[[ ENTRIES PROVIDED open ]]

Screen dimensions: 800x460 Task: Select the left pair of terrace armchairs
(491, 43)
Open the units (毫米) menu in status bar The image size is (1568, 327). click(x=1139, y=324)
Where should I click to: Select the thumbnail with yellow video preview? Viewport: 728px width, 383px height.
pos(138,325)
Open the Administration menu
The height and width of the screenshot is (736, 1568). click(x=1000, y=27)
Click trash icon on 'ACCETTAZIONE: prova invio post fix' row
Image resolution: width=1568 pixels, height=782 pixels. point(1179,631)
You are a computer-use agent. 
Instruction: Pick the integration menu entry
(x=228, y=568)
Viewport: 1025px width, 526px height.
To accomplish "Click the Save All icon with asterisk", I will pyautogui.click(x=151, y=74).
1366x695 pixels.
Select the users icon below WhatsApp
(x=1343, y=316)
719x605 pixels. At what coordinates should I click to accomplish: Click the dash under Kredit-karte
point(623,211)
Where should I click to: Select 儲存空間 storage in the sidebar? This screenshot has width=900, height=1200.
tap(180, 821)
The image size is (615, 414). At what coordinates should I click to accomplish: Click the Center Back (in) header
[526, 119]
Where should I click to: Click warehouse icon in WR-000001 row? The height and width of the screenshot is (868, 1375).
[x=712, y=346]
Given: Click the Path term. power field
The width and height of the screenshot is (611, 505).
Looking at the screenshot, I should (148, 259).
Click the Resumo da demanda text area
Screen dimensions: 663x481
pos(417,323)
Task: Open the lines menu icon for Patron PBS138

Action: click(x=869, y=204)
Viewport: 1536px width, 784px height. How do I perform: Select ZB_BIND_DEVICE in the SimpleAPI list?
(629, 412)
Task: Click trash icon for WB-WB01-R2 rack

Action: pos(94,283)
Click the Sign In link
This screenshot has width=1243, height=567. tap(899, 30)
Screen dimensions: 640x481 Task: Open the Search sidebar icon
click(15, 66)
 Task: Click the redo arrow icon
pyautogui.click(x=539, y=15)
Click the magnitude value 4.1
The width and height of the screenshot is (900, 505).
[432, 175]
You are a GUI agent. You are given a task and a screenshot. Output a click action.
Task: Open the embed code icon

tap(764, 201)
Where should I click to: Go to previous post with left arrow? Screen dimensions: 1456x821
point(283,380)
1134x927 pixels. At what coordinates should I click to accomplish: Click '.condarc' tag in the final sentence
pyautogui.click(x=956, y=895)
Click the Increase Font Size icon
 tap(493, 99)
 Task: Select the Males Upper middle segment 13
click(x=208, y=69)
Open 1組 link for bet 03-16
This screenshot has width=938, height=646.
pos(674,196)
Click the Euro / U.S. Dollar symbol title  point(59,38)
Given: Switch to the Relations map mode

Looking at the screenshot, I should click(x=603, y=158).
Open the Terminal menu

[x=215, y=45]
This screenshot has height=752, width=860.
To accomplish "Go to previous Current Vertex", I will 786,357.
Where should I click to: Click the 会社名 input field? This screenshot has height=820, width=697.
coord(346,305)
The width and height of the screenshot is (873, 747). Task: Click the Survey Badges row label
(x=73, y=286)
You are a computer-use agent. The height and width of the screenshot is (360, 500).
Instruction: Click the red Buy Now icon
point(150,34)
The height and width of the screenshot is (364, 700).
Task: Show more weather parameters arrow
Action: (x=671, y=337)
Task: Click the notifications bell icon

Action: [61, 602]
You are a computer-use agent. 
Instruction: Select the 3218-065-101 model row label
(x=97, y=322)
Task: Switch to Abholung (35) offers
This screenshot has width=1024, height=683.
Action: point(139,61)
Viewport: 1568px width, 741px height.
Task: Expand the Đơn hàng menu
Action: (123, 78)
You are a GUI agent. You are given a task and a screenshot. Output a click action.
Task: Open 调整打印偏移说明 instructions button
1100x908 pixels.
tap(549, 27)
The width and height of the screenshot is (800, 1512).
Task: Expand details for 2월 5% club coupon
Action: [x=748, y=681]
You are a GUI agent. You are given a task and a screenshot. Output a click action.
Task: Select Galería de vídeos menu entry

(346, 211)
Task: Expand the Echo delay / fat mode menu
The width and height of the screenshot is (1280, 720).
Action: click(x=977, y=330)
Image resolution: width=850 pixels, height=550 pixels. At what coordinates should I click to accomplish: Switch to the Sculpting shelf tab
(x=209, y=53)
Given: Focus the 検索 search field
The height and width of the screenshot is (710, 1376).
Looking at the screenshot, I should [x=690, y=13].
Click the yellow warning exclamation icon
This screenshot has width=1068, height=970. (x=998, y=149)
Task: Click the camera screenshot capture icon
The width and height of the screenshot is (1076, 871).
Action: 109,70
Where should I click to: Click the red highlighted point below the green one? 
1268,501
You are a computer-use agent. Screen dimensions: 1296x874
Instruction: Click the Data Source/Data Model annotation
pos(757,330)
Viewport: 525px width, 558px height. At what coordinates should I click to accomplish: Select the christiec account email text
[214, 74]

[[ ENTRIES PROVIDED closed ]]

> _HOW TO COMPLETE THIS TASK_: Work through the records above line by line and count those that hold the string "computer". Give only the result.

> _SOLUTION TO THE EXERCISE_: 4